The beleaguered Italian banking sector is gradually improving, with asset quality and capital ratios getting better, according to analysts at Citigroup.

Guy Vanderelst | Photographer's Choice | Getty Images

Italy's economy, the third largest in the euro zone, has come sharply into focus this month after public bickering in the Italian government and fears that financial trouble in Greece could spread to Italy.

Shares in Italian banks have plummeted and Italian bond yields have hit their highest level since the euro was introduced. UniCredit , the country's biggest bank, was forced to suspend trading in its shares briefly earlier this week as the price hit limit down.

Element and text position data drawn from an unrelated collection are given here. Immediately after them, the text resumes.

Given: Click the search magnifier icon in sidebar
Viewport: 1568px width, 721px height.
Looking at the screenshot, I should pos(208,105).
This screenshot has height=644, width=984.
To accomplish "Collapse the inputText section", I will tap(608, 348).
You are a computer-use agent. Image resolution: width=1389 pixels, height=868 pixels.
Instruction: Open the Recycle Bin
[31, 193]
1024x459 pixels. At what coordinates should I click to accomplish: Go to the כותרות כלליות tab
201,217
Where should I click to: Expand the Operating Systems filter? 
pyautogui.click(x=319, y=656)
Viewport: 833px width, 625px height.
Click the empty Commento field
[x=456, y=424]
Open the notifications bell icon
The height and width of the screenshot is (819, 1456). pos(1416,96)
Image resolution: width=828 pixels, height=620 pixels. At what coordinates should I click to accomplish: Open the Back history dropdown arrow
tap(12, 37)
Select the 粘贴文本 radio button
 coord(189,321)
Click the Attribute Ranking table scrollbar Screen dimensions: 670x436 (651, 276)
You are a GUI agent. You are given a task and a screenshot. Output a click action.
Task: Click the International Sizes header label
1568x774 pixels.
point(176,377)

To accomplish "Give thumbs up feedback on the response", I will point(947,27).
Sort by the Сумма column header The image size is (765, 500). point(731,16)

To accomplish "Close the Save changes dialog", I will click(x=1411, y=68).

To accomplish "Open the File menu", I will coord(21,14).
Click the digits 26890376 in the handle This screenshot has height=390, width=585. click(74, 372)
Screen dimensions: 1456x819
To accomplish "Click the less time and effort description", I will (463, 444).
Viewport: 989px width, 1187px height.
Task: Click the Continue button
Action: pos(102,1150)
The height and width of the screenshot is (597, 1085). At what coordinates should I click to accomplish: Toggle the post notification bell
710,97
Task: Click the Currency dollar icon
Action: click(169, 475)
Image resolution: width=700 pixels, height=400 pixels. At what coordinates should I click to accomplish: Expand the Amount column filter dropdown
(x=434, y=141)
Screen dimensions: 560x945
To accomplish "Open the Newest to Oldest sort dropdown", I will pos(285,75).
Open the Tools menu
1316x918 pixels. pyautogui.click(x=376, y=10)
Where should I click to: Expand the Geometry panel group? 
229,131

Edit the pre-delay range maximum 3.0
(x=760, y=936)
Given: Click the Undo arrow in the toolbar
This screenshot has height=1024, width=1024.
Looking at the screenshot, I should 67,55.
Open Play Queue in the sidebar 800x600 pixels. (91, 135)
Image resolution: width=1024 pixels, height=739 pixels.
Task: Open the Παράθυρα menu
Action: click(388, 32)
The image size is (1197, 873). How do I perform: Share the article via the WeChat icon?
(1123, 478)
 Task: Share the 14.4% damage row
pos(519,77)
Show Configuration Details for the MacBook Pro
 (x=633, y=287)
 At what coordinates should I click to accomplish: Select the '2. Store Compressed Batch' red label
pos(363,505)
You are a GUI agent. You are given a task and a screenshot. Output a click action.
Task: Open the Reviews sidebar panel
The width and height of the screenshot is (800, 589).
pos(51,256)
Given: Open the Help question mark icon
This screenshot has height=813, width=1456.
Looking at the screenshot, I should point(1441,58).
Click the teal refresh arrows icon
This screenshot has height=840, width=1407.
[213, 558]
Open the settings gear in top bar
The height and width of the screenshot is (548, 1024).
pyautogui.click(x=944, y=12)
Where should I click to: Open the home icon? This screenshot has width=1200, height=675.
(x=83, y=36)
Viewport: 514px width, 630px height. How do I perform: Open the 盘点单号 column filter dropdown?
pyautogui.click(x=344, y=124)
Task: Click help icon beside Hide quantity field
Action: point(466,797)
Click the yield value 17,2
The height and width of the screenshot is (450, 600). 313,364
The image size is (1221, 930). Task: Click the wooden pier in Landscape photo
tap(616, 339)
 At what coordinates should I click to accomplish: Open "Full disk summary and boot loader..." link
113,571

The country has a 1.8 trillion euros ($2.6 trillion) debt pile, with one of the highest debt to gross domestic product ratios in the euro zone, and needs to refinance more than 100 billion euros worth of debt before the end of September.

However, long-term value is emerging in its banking sector as new reforms are enacted and early signs of economic improvement emerge, Azzurra Guelfi, banking analyst at Citi , believes.

"The key trends still show pressure on NII (Net Interest Income) margins given the sovereign situation, but asset quality is slowly improving, cost control is still a focus and capital has improved," she wrote.

"There are some signals of economic improvement in some areas of the country (North) and export-related data are improving as well," Guelfi added.

Lending has grown by around six percent year-on-year, driven by an improving corporate sector.

"Larger banks so far have shown minimal increases versus more aggressive smaller players," according to Guelfi.

Pending reforms include a revision of the usury rate calculation, which should help banks to better price risk, and changes to taxes on bonds and securities portfolios.

Staff costs could rise by less than in previous years with the renewal of the labor contract.

Italy has relatively high levels of household saving, and did not have a property bubble in the way that other euro zone countries such as Ireland and Spain did.

Still, the cost of funding is rising with the widening of Italian spreads, which means that the cost of both wholesale and retail funding has increased.

"Consensus earnings could remain under pressure, mostly due to funding," Guelfi said.